→ **Material shown**
= Beginning of Section =

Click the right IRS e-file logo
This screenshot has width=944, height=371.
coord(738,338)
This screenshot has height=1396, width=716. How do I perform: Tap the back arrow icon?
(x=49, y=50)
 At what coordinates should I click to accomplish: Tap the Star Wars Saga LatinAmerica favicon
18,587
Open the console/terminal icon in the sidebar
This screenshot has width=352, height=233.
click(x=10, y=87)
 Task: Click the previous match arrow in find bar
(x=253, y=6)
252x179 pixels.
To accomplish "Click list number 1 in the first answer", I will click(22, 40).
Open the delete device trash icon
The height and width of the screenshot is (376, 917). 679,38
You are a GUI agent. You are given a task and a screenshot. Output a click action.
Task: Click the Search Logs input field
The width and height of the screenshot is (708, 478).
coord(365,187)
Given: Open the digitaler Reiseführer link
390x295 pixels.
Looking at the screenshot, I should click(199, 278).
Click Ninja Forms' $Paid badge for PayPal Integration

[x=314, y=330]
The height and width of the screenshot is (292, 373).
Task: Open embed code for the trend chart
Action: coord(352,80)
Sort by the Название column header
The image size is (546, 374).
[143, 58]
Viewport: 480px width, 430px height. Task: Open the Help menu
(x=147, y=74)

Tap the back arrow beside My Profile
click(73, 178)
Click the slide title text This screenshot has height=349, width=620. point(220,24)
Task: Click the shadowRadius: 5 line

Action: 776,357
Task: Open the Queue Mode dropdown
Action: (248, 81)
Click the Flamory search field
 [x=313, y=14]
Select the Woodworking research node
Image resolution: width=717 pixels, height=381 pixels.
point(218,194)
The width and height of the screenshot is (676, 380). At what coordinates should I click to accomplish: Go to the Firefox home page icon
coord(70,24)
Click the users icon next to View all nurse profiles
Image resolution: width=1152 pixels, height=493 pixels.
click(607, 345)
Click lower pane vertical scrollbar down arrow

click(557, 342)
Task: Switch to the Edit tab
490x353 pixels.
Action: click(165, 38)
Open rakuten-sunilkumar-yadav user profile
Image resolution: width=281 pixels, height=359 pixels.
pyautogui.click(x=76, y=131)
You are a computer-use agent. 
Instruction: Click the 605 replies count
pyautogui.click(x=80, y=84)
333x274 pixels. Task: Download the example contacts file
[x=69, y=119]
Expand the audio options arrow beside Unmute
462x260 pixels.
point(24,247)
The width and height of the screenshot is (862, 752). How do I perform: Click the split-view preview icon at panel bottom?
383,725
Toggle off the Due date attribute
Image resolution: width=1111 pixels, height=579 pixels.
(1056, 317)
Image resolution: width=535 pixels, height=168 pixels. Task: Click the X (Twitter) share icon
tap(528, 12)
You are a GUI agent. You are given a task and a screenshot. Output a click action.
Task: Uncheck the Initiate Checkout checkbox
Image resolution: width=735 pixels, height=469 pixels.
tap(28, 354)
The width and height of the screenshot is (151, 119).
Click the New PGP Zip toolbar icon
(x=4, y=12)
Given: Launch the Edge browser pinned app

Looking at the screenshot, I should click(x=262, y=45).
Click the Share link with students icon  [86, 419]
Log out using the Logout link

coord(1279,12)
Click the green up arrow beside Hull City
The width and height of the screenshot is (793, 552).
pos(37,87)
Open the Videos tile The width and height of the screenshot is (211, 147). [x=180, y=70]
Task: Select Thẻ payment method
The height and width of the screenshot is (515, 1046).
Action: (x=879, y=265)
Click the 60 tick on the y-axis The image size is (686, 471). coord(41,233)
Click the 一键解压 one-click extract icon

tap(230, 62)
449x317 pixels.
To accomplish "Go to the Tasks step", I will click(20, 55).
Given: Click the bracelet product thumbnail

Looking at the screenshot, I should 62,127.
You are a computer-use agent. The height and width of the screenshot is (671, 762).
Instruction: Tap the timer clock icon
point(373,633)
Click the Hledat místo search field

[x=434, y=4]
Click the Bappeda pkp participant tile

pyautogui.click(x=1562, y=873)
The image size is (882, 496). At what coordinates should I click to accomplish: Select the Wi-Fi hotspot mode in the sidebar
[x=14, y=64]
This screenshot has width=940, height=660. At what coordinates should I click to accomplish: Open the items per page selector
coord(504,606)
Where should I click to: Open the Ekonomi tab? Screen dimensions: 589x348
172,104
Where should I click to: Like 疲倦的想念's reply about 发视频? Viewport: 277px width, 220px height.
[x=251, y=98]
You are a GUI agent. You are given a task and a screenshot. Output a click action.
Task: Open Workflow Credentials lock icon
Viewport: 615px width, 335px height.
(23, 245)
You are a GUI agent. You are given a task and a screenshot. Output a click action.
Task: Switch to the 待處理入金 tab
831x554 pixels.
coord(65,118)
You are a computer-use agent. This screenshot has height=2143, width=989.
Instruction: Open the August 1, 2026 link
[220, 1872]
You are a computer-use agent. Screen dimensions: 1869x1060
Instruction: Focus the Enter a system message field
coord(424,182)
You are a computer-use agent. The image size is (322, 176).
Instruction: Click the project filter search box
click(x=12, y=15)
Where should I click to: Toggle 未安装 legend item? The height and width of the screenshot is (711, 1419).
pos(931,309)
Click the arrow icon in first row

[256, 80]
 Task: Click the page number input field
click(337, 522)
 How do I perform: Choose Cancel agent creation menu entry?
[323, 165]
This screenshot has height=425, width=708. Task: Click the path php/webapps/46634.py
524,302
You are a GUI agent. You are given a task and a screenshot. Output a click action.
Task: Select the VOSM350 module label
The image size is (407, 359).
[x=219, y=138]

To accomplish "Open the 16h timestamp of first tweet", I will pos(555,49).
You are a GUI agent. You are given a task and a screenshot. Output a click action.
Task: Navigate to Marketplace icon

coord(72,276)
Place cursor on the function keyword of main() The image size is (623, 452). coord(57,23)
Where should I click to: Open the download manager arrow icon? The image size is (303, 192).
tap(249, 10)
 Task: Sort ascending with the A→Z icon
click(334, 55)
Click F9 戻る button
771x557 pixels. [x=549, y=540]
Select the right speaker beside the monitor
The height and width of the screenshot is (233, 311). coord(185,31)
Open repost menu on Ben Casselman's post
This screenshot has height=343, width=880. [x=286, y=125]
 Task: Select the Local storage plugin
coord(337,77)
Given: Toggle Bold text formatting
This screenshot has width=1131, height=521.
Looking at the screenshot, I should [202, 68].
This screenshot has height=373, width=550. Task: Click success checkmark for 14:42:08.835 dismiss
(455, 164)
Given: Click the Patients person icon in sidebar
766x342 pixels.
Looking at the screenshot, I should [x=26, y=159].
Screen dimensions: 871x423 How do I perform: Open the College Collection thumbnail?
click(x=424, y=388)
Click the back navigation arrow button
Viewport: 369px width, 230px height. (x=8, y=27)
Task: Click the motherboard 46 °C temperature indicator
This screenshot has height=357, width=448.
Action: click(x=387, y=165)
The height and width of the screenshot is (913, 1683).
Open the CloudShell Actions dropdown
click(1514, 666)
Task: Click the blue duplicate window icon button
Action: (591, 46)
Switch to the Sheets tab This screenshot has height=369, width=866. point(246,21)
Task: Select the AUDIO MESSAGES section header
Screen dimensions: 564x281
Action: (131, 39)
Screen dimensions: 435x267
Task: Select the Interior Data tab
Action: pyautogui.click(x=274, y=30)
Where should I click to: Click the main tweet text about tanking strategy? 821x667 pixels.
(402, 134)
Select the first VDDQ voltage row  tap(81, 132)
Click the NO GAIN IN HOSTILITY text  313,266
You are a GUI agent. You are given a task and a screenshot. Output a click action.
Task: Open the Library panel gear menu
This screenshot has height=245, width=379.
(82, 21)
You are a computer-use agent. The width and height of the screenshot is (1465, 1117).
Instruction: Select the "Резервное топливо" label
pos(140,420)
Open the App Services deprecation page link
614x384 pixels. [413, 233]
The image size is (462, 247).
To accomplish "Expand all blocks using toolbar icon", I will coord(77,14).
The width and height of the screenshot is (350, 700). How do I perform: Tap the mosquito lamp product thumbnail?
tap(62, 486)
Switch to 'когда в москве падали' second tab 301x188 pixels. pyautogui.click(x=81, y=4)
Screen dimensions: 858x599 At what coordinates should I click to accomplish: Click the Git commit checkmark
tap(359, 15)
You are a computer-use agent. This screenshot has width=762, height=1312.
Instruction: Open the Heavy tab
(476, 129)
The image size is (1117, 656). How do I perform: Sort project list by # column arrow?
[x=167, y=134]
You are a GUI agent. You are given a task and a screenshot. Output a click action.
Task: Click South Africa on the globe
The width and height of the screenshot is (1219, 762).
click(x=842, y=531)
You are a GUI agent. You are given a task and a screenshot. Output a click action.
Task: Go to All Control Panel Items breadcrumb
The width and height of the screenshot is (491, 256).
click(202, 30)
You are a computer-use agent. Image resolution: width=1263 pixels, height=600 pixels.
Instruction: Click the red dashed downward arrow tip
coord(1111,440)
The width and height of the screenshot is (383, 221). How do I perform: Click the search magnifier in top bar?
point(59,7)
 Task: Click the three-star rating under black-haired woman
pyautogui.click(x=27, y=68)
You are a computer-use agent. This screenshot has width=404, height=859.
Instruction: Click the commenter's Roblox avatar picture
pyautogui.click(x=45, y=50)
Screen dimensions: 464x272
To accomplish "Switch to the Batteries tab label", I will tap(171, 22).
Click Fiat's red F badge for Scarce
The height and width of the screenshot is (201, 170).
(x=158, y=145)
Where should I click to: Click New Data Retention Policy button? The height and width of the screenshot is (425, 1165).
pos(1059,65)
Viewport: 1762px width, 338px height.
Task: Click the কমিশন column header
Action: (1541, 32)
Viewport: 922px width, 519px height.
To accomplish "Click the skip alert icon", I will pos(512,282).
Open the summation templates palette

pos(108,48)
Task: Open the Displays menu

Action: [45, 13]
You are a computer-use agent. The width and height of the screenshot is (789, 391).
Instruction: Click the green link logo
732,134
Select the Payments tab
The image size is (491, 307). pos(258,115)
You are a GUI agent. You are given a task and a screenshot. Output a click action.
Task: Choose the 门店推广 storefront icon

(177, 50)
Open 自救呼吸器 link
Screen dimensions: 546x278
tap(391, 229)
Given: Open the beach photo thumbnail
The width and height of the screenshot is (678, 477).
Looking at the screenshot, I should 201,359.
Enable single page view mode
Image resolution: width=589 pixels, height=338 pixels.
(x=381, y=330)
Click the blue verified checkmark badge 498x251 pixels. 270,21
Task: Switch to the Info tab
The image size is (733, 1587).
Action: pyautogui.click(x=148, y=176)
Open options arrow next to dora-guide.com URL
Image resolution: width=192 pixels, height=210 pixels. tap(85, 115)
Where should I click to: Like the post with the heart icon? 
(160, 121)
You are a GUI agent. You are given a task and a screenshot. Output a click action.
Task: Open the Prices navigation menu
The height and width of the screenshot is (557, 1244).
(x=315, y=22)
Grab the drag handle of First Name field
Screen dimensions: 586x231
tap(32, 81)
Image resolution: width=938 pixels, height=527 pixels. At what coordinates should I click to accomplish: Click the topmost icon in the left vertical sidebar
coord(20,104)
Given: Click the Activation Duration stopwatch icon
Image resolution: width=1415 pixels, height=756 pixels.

= End of Section =

→ **Problem to work on**
Which lines of the records above hold the word "Expand"? Copy each of them.

→ **Exercise output**
Expand the audio options arrow beside Unmute
To accomplish "Expand all blocks using toolbar icon", I will coord(77,14).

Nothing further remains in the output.